Lee-Ann’s teenage daughter from a previous, unfortunate marriage started coming with them to church. It was obvious that she was as taken with Howard and her mother was. The three of them struck me as a remarkable “fit’—perfectly at ease with each other, gently teasing and totally committed. Lee-Ann, I decided, was absolutely correct: the three of them had it handled.
The celebrations of a marriage tend to run together over time, but I remember clearly the exchange of vows between Howard and Lee-Ann because they were both crying and laughing at the same time as they tried to repeat what I told them. And everyone in the church that day was crying and laughing as well. I don’t remember anything quite like it.

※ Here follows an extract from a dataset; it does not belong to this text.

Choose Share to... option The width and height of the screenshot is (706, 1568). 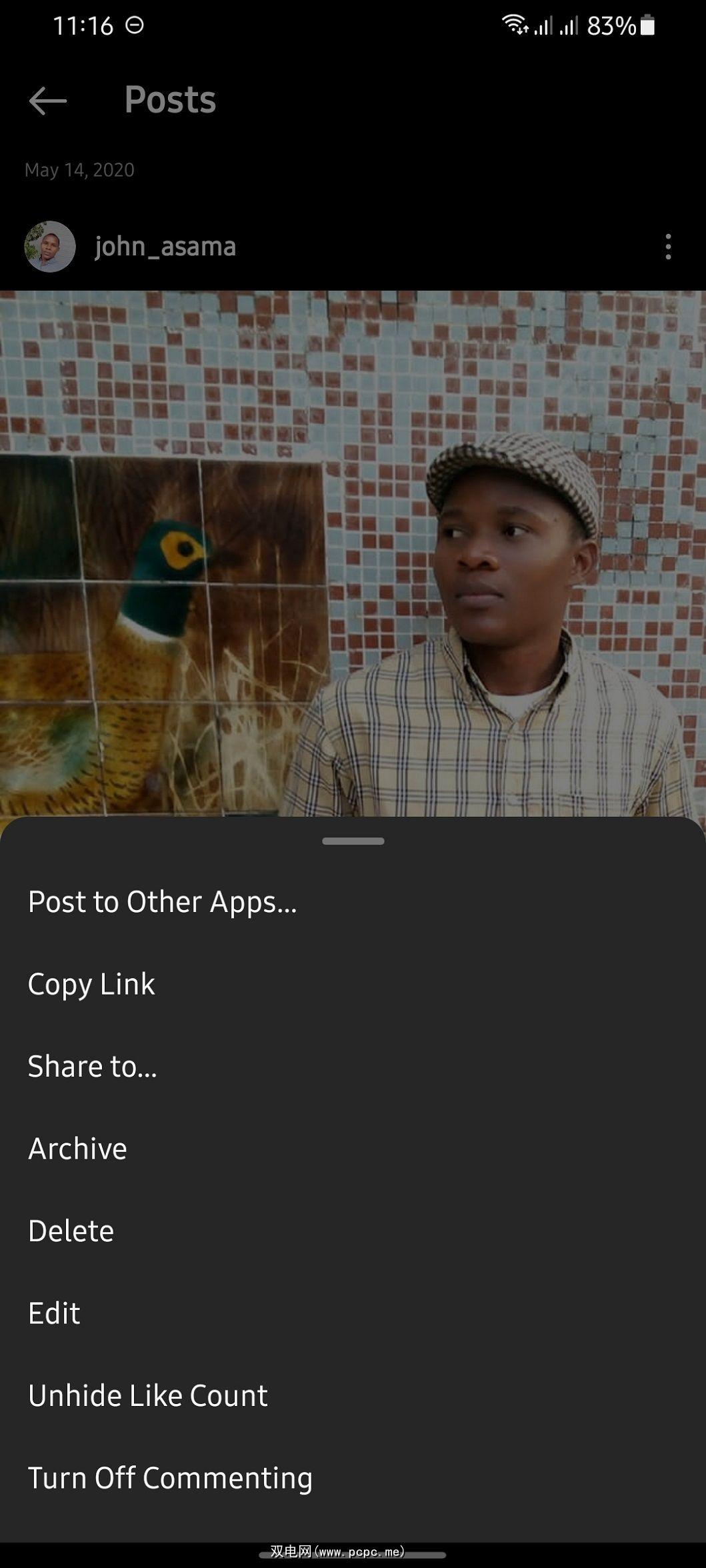click(92, 1067)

So, you obviously realize by now that something as astonishing as the way these two star struck lovers had found each other (when neither of them had any intention of stumbling across such joy) must end in profound tragedy and loss. We are all skeptical enough to imagine the falling of ‘the other shoe’ and cynical enough not to believe in Fairy Tales with “happily ever after” conclusions. And so it did.

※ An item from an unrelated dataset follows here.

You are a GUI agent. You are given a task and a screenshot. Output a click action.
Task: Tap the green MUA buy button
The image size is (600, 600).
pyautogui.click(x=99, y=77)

On their honeymoon, Howard and Lee-Ann were white water canoeing when their canoe capsized. It took Howard a few minutes to find his feet since the water was rushing and the rocks were slippery beneath him. But he came up, sputtering and laughing, realizing he was in less than three feet of water. He told me much later that he looked down stream first, thinking he probably regained his footing before Lee-Ann, knowing in so little water he could see her orange life-jacket and her golden hair. He waited for a few moments and then began to call to her, and look at the banks of the river—only 12 feet wide or so at that point—expecting to see her bruised but laughing, soaking wet, waving from on the shore. When he didn’t find her there and realized the other canoes in their group had negotiated the spot they had capsized in and were almost out of sight downstream, a terror--made worse by its unexpectedness--suddenly gripped his heart and he started running upstream, as best he could, slipping and falling and swallowing considerable quantities of the roiling stream because he kept yelling, “O God! O God! O God!” over and over again, reverting to that most simple and primal of prayer forms that disaster drives us to pray.

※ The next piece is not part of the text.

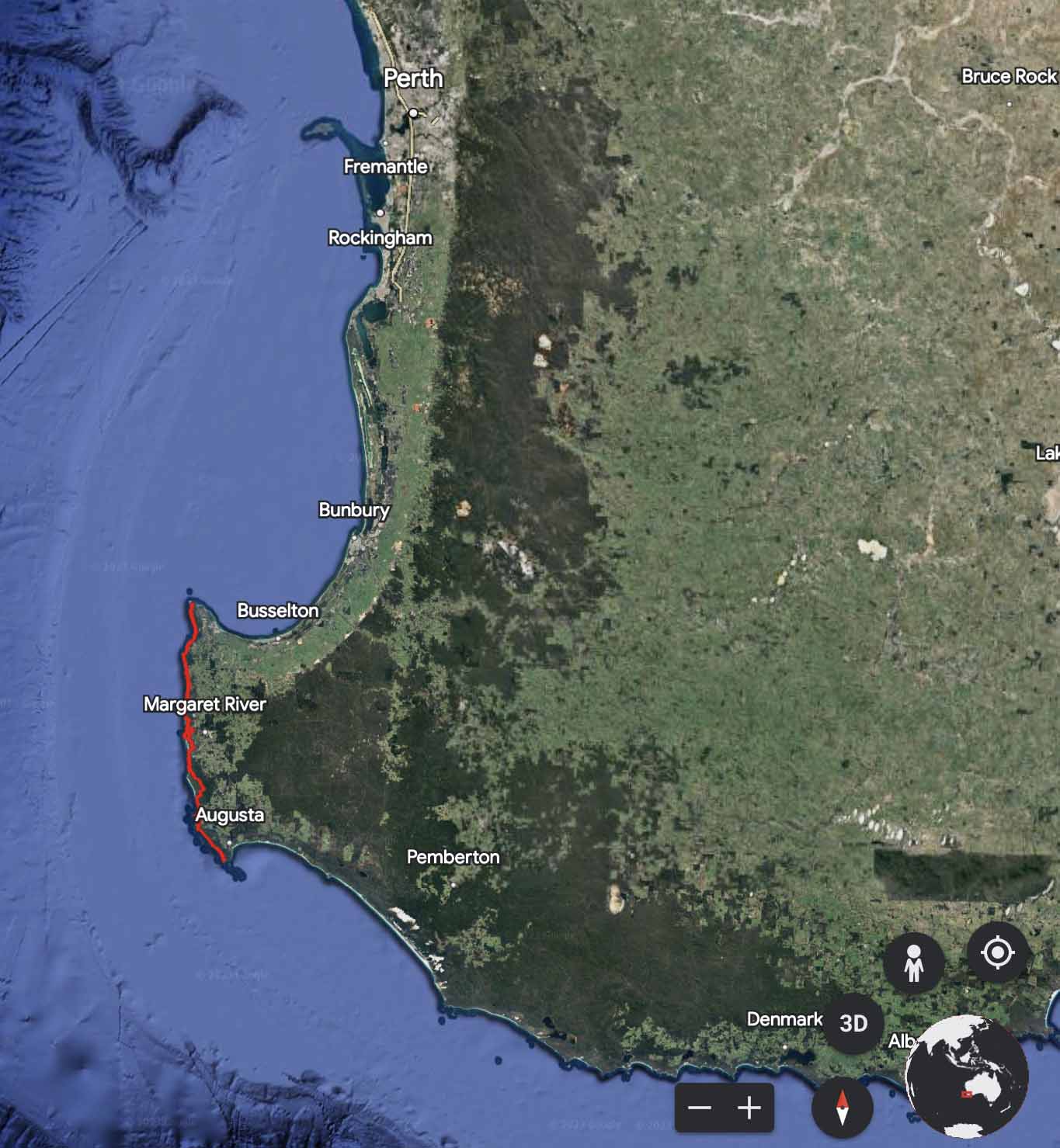Select the Pemberton place label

When the others realized Howard and Lee-Ann were no longer with them, they pulled into the bank of the river and rushed through the woods back up stream. I was told, not by Howard but by someone who claimed to have heard the story from another of the white-water group, that it took three men to drag him off her, on the side of the river where he had dragged her limp body and tried everything to revive her. Howard broke one of the men’s jaw and did damage to them all until he collapsed in a shattered heap that the EMT’s carried out on a stretcher and delivered the two of them—one dead, one praying for death—to the nearest hospital.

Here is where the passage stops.